The Court also declined to dismiss the SAC for failure to plead that the alleged fraudulent conduct was “in connection” with the sale of the securities. On appeal, the Ninth Circuit found that plaintiffs failed to plead this necessary element because they had not “not sufficiently set forth [d]efendant’s involvement in the establishment of the ADRs in the United States.” The Court found that this defect was remedied in the SAC because it alleged that a New York-based bank held 1.3% of the defendant’s outstanding common stock, which would have been an “unlikely” prospect on the “open market without the consent, assistance or participation of [defendant].”
The Court then turned to the issue of comity, which it noted required an assessment of three factors: the strength of the U.S.’s interest, the foreign government’s interest, and the adequacy of the alternative forum. Applying these elements, the Court declined to dismiss on comity grounds. It first emphasized that comity concerns are “addressed” and “lessened” where plaintiffs were held to have “sufficiently alleged conduct in connection with a domestic transaction”—because, consistent with Morrison, the U.S. “has a significant interest in regulating conduct that occurs in a domestic securities transaction.” The Court also noted that the nationality of plaintiffs and proposed class—all U.S. nationals—further strengthened the U.S. interests at issue.

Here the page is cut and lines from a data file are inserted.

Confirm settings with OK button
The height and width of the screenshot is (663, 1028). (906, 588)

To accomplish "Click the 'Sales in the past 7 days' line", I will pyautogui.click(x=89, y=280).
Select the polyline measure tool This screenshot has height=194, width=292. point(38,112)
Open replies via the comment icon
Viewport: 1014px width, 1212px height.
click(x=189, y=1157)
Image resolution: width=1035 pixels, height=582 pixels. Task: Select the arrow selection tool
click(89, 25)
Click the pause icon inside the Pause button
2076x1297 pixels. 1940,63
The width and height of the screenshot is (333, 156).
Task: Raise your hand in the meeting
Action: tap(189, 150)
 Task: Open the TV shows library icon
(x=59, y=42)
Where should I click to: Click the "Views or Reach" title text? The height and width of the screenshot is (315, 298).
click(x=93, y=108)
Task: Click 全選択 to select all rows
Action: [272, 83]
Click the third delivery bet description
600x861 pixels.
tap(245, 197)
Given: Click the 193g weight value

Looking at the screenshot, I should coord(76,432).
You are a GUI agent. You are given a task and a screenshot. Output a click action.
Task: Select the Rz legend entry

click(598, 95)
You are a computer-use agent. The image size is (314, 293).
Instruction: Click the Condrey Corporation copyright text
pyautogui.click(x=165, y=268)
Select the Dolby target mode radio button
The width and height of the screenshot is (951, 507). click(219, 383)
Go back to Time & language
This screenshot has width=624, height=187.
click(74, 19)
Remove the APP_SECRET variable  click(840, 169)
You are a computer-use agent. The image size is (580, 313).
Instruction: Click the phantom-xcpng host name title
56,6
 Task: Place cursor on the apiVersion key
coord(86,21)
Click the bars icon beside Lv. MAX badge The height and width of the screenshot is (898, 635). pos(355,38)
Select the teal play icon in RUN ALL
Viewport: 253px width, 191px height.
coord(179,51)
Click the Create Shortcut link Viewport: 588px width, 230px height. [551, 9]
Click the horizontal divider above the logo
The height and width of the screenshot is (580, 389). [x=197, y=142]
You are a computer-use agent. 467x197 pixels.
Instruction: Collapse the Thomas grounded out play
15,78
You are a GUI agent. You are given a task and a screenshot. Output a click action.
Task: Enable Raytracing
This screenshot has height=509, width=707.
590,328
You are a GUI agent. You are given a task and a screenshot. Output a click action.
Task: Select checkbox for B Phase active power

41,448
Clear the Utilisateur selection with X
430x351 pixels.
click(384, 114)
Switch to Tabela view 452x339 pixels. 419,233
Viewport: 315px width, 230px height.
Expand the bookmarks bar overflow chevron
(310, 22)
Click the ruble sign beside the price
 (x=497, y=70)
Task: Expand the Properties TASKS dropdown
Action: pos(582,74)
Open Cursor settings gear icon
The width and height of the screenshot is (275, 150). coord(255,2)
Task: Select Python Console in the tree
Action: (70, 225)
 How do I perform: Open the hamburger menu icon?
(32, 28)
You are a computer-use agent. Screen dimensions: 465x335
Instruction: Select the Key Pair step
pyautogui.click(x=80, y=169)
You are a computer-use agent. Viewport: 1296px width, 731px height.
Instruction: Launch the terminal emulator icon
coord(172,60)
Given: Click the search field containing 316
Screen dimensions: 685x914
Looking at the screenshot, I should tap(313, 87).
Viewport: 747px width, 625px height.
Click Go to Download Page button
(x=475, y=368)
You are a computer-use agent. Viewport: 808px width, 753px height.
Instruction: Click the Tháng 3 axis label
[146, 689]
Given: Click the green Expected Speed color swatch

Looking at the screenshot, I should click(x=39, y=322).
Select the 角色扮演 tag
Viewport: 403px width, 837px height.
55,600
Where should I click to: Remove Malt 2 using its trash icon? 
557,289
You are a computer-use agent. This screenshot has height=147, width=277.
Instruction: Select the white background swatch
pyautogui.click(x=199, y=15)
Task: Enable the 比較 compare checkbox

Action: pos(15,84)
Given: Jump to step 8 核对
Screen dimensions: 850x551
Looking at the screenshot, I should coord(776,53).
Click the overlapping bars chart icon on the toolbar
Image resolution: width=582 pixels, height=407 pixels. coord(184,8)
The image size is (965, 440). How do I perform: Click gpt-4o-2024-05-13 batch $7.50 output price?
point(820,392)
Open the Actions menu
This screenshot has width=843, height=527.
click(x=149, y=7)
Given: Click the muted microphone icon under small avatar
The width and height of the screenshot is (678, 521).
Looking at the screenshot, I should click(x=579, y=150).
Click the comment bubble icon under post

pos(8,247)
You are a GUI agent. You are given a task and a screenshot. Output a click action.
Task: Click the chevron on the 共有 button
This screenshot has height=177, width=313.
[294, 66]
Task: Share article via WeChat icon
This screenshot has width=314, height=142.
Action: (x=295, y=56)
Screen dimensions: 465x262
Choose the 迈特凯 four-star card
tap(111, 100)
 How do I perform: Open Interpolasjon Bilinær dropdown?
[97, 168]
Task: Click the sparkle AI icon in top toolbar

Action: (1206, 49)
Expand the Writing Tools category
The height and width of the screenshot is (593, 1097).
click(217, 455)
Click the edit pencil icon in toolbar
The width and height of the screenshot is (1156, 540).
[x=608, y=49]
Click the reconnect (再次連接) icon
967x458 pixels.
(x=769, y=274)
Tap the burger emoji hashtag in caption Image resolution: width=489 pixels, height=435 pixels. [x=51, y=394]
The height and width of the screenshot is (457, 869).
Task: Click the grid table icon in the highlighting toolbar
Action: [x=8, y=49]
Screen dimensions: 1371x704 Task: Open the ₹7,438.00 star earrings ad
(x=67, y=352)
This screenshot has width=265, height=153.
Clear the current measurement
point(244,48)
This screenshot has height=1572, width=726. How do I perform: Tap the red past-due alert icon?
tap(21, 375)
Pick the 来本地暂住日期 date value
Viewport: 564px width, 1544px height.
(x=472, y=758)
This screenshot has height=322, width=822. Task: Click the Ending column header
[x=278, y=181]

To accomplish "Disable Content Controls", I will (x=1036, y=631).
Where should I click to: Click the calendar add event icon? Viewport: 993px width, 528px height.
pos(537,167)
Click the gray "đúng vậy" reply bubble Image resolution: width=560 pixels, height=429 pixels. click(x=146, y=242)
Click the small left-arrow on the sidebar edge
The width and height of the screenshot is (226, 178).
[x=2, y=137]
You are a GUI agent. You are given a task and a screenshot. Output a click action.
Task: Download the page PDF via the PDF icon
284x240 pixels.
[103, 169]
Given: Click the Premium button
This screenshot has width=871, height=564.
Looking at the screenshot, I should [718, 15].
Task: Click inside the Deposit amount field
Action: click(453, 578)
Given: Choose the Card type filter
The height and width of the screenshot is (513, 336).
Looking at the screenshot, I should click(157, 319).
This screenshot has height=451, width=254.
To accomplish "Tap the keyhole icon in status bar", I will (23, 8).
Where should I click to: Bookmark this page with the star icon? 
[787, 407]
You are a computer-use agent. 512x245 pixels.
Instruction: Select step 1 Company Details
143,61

Finding that there were no identified foreign interests to the contrary, the Court concluded that the allegations were sufficient for the “case to move forward in this forum.”
Finally, defendant argued that the Court should dismiss plaintiffs’ JFIEA claims, but only on the grounds that the Court had previously dismissed those claims on comity and forum non conveniens principles. The Court rejected this argument, finding that the Ninth Circuit had plainly contemplated that the Court reconsider the issue on remand, and accordingly allowed the JFIEA claims to proceed in addition to plaintiffs other claims under the Exchange Act.